# [Stored data]

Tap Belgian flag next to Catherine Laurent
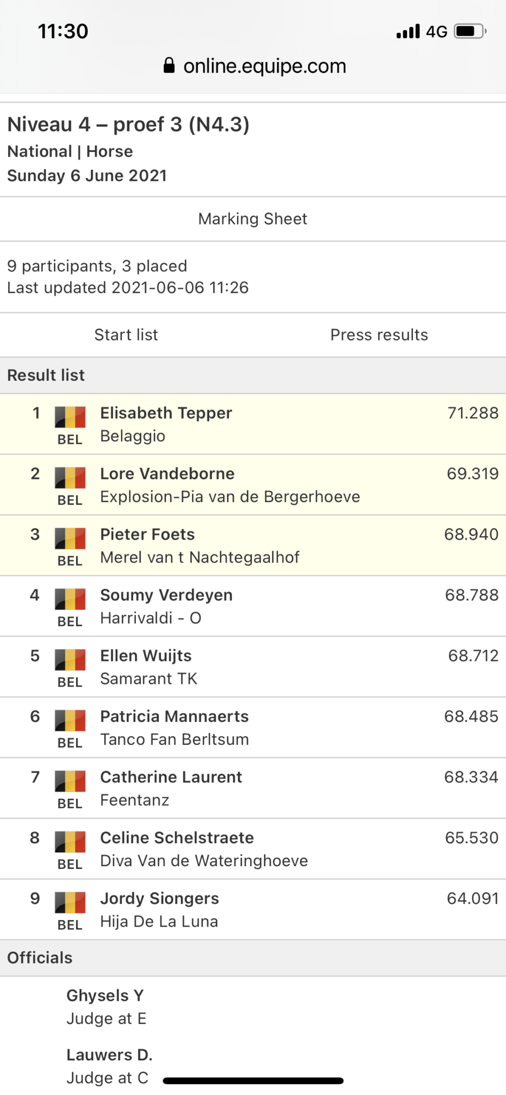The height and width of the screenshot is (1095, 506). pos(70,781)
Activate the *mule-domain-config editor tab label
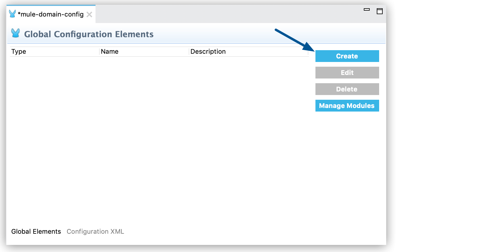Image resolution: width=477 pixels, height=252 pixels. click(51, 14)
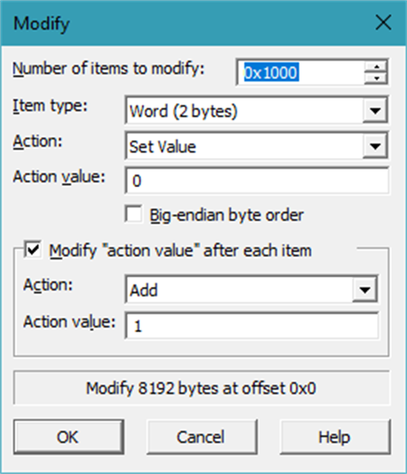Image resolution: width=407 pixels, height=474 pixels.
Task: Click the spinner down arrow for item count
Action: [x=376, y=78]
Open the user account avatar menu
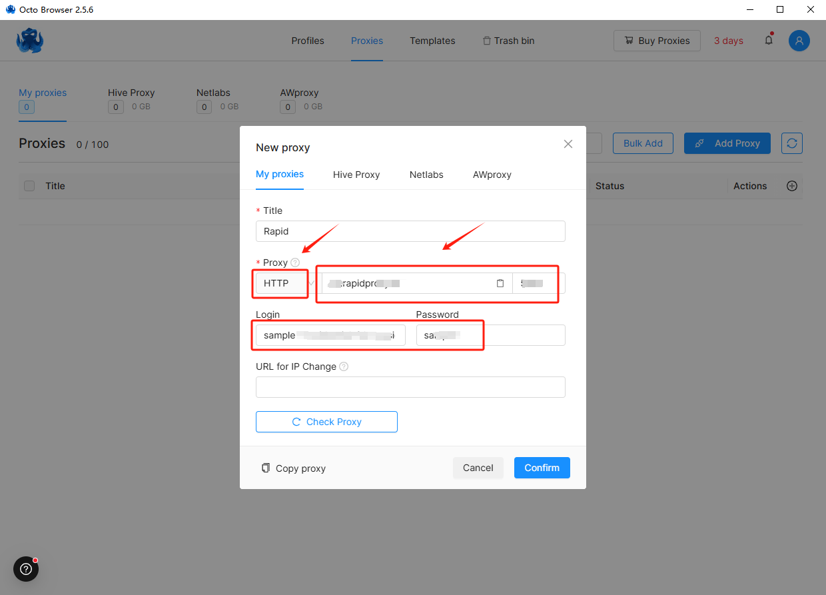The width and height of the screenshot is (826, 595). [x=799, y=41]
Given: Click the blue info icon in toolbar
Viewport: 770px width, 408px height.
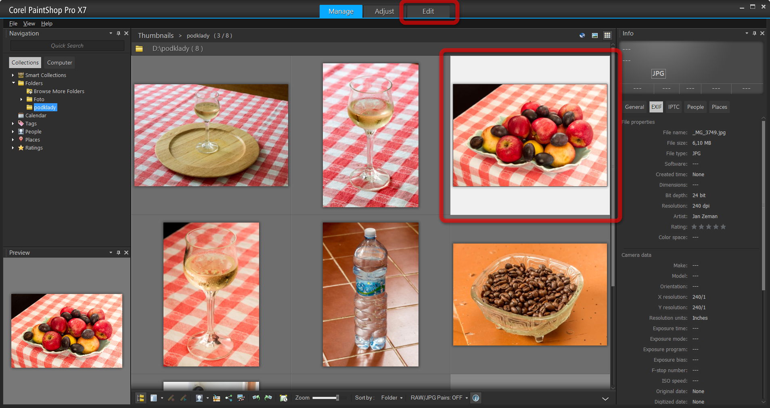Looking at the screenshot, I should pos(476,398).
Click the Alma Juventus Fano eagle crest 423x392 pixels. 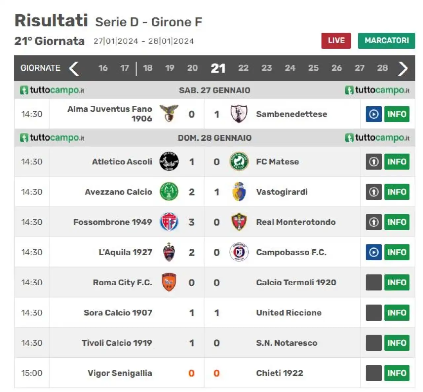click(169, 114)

# [Work required]
Begin at the first line of the data above and repeat each line exactly, stopping after the line containing "Given: Click the blue info icon in toolbar". Omit the pictures.

# [Exercise solution]
Tap Belgian flag next to Catherine Laurent
The height and width of the screenshot is (1095, 506). pos(70,781)
Activate the *mule-domain-config editor tab label
Image resolution: width=477 pixels, height=252 pixels. click(51, 14)
Image resolution: width=407 pixels, height=474 pixels.
Task: Click the spinner down arrow for item count
Action: [x=376, y=78]
Open the user account avatar menu
The width and height of the screenshot is (826, 595). [x=799, y=41]
Given: Click the blue info icon in toolbar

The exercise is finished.